First 100 images shown. See the Collections panel (below) for a link to all digital images.

Administrative Areas

  • Council Aberdeenshire
  • Parish Fraserburgh
  • Former Region Grampian
  • Former District Banff And Buchan
  • Former County Aberdeenshire

Treasured Places (6 July 2007)

The lighthouse on Kinnaird Head was built on the site of the 16th century Kinnaird Castle by the engineer Thomas Smith. When lit on 1st December 1787, it was the first lighthouse in northern Scotland. The lantern chamber is located at the top of the four-storey structure, and the bank of whale-oil lamps it contained were visible for up to fourteen miles.

The lighthouse has been superseded by an automatic light which operates beside the original structure. It is now open to the public as part of the Museum of Scottish Lighthouses.

Information from RCAHMS (SC) 6 July 2007

Shepherd, I 1986

Archaeology Notes

NJ96NE 7.00 99864 67528

(NJ 9986 6752) Lighthouse on the Remains of Kinnairdshead Castle AD 1592 (NAT)

OS 25" map, Aberdeenshire, 1st ed., (1869).

See also NJ96NE 12 and NK06NW 3.00.

For nearby Wine Tower (NJ 99937 67510), see NJ96NE 9.

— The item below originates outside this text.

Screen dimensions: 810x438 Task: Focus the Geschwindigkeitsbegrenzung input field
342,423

For (present and successor) New Lighthouse (at NJ 99837 67567), see NJ96NE 7.01.

NMRS NOTES

Kinnaird Head Lighthouse.

EXTERNAL REFERENCE

National Libraries of Scotland

Source: Mr R Q C Stevenson, 18 Mortonhall Road, Edinburgh 9.

Bell Rock Folio.

46. Kinnaird Castle.

Upper half of sheet. Plan and elevation.

Pen and grey wash with black shading showing the old castle.

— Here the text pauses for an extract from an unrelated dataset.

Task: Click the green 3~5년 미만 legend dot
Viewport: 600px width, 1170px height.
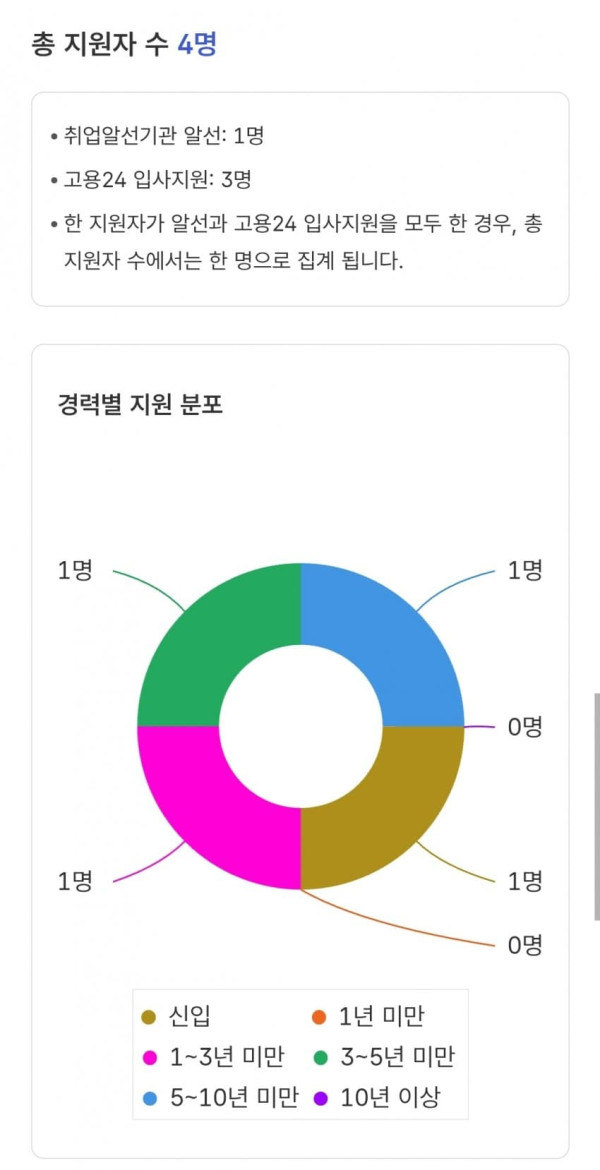Action: coord(319,1057)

Lower half of sheet. A plan of Kinnaird's Head Castle by Will Urquhart Octr 1786.

Pen and ink and grey wash for castle. Also shows old tower on coast.

Scale 3":70'

[Undated] notes in NMRS.

Kinnaird Head Castle, founded on the 6th of March, 1570, measures 39ft by 27ft and is 60ft high. It was leased, c.1787, to the Northern Lighthouse Company by whom it has been much altered although it still retains a good corbelled course with round projecting bartizans at the angles and square ones in the faces.

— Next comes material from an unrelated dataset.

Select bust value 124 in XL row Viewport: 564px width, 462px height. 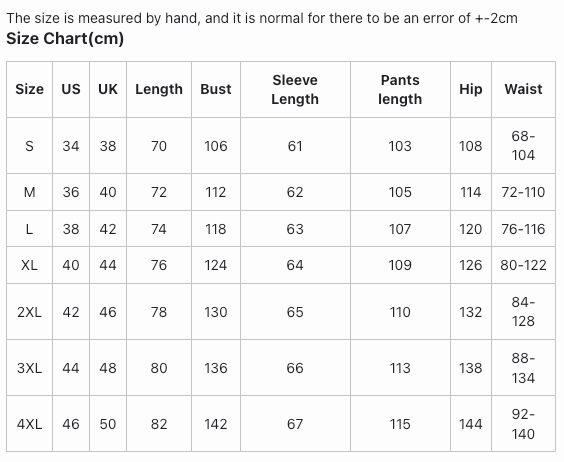coord(216,265)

Lord Saltoun states that Kinnaird and the Wine Tower (NJ96NE 9) were 'almost certainly successors one of another', (Saltoun 1963) and were two of a chain of castles along the Buchan coast, probably originated by the Comyns in the 13th century. (Simpson 1951)

OSA 1793; J B Pratt 1858; D MacGibbon and T Ross 1887- 92; W D Simpson 1940; W D Simpson 1951; Saltoun 1963.

Kinnaird Head Castle is as described above.

Visited by OS (NKB), 16 January 1969.

(Location cited as NJ 999 677). Built 1786-7, engineer Thomas Smith. A short circular tower, with a triangular-paned lantern with a domed top, rising from a square tower with corner circular turrets, formerly a tower house. There are the usual flat-roofed, single-storey keepers' houses. The oldest lighthouse in the north of Scotland.

J R Hume 1977.

This lighthouse was first lit on 1st December 1787 as the first of the Northern Lighthouse Board, and, as such (according to Robert Stevenson) was largely of timber construction (apart from cast iron window-sash frames, copper sheeting in the wooden cupola, and fireproof plates of tinned iron and ceilings and floors); these early lights were built to be as small, plain and simple as possible, and only fixed oil lights were shown.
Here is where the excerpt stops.